U.N. votes on cross-border Syria aid delivery

Half of the Syrian population have fled their homes with more than seven million displaced internally.

Half of the Syrian population have fled their homes with more than seven million displaced internally.

The U.N. Security Council has scheduled a vote Wednesday on a resolution that would extend the cross-border delivery of desperately needed humanitarian aid to Syrians in rebel-held areas, without government approval.

Resolution 2165, which was adopted July 14, allows trucks to pass through rebel-held areas from Turkey, Jordan and Iraq. But the permission ends in January.

In a new text, the Council says it has decided to renew the green light, through January 10, 2016, according to Agence France-Presse.

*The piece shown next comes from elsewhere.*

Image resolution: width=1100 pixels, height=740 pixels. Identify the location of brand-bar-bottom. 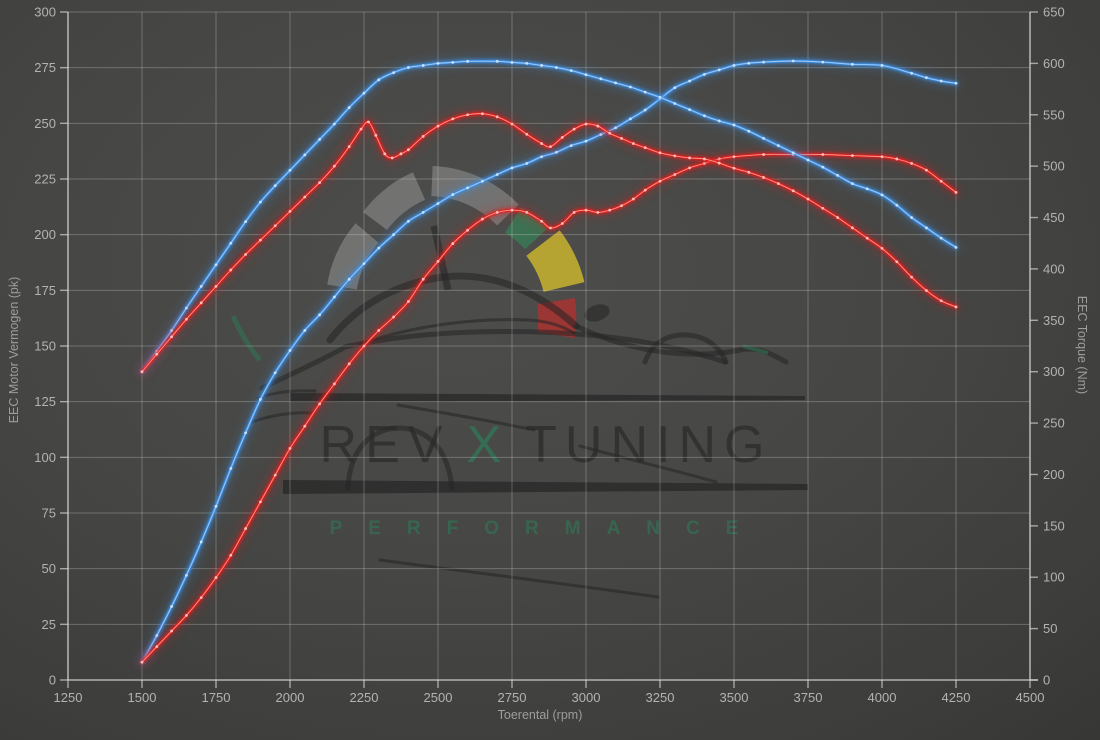
(546, 487).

The 15 council member states expressed “deep concern at the continuing and new impediments to the delivery of humanitarian assistance across borders and across conflict lines, encouraging the United Nations humanitarian agencies and their implementing partners to take steps to scale up humanitarian deliveries into hard-to-reach and besieged areas,” the text said.

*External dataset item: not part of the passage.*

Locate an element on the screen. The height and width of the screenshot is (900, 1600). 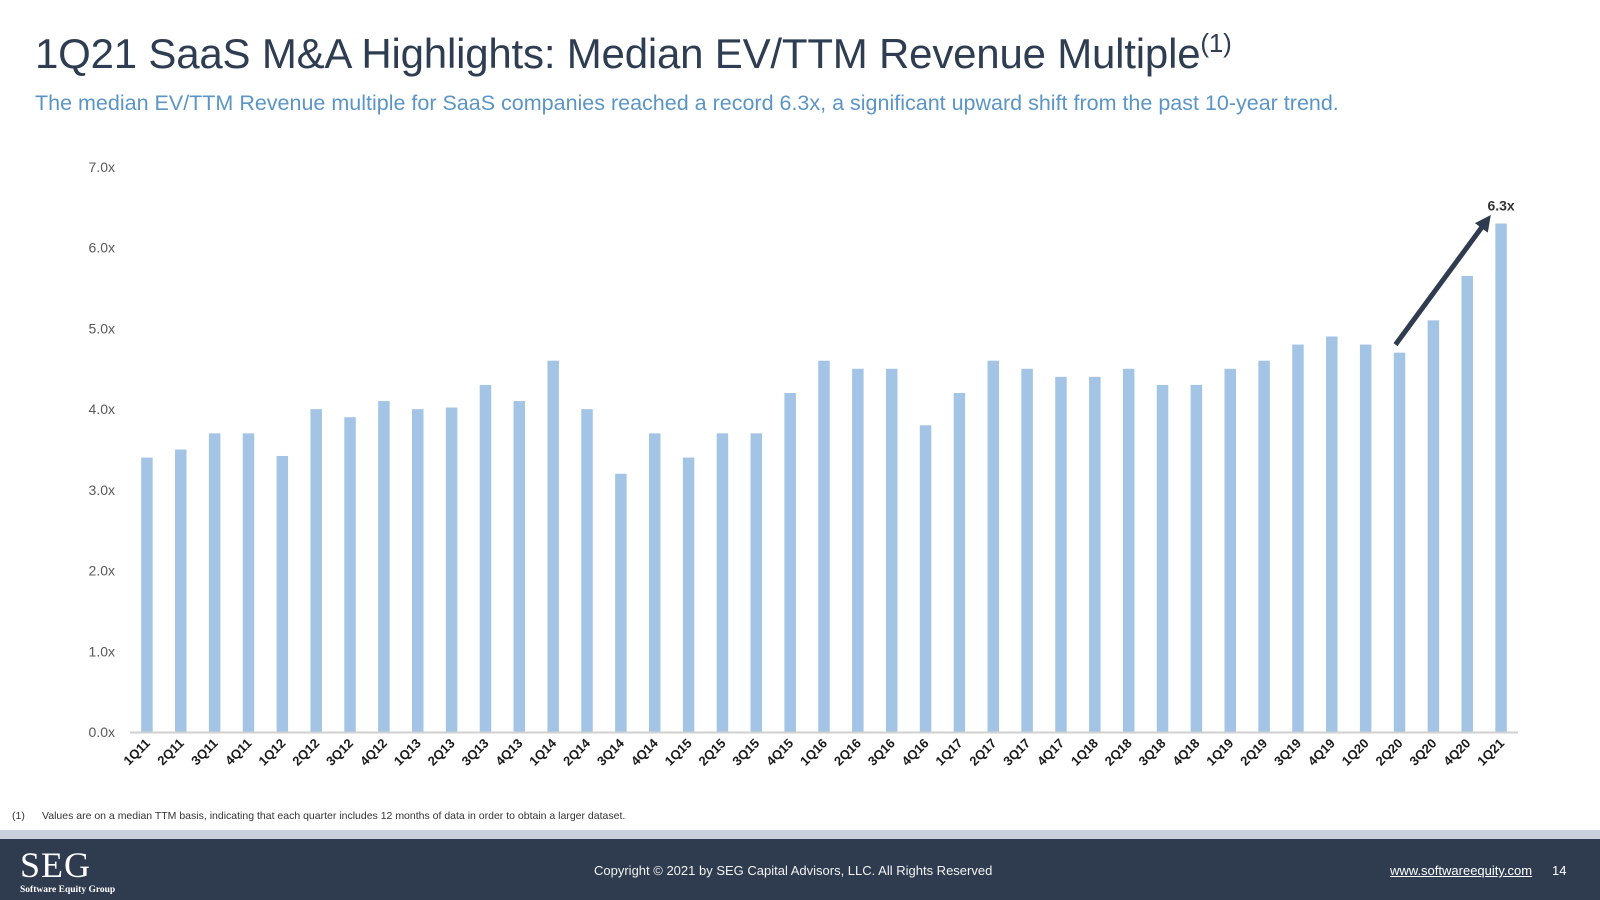
bar-1Q18 is located at coordinates (1095, 554).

They stressed that 12.2 million Syrians are in urgent need of aid “of whom 7.6 million are internally displaced, 4.5 million are living in hard-to-reach areas and 212,000 are trapped in besieged areas, including Palestinian refugees,” the text read.

They also voiced “deep concern at the continuing and new impediments to the delivery of humanitarian assistance across borders and across conflict lines, encouraging the United Nations humanitarian agencies and their implementing partners to take steps to scale up humanitarian deliveries,” the text added.

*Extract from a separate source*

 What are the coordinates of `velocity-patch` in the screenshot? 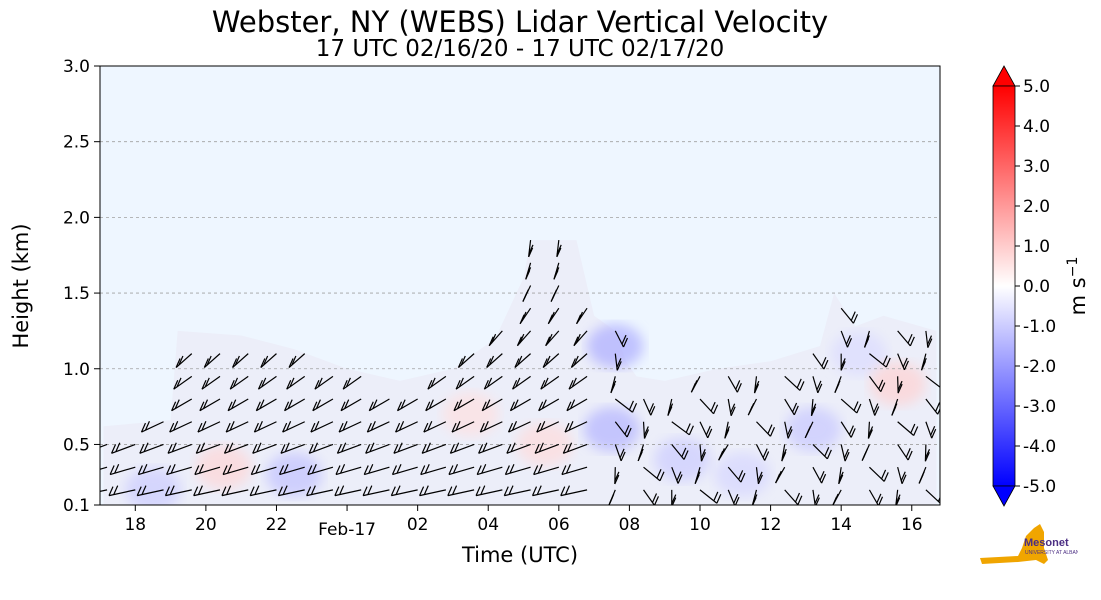 It's located at (812, 430).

The council expressed support in the text for Staffan de Mistura, the U.N. Special Envoy, but also warned “if the violence in Syria continues to escalate, the humanitarian situation will continue to worsen.”

The conflict began as a pro-democracy movement demanding the Syrian government’s ouster, but later evolved into a brutal war after the regime unleashed a massive crackdown.

More than 200,000 people have been killed in nearly four years, and around half the population has been forced to flee.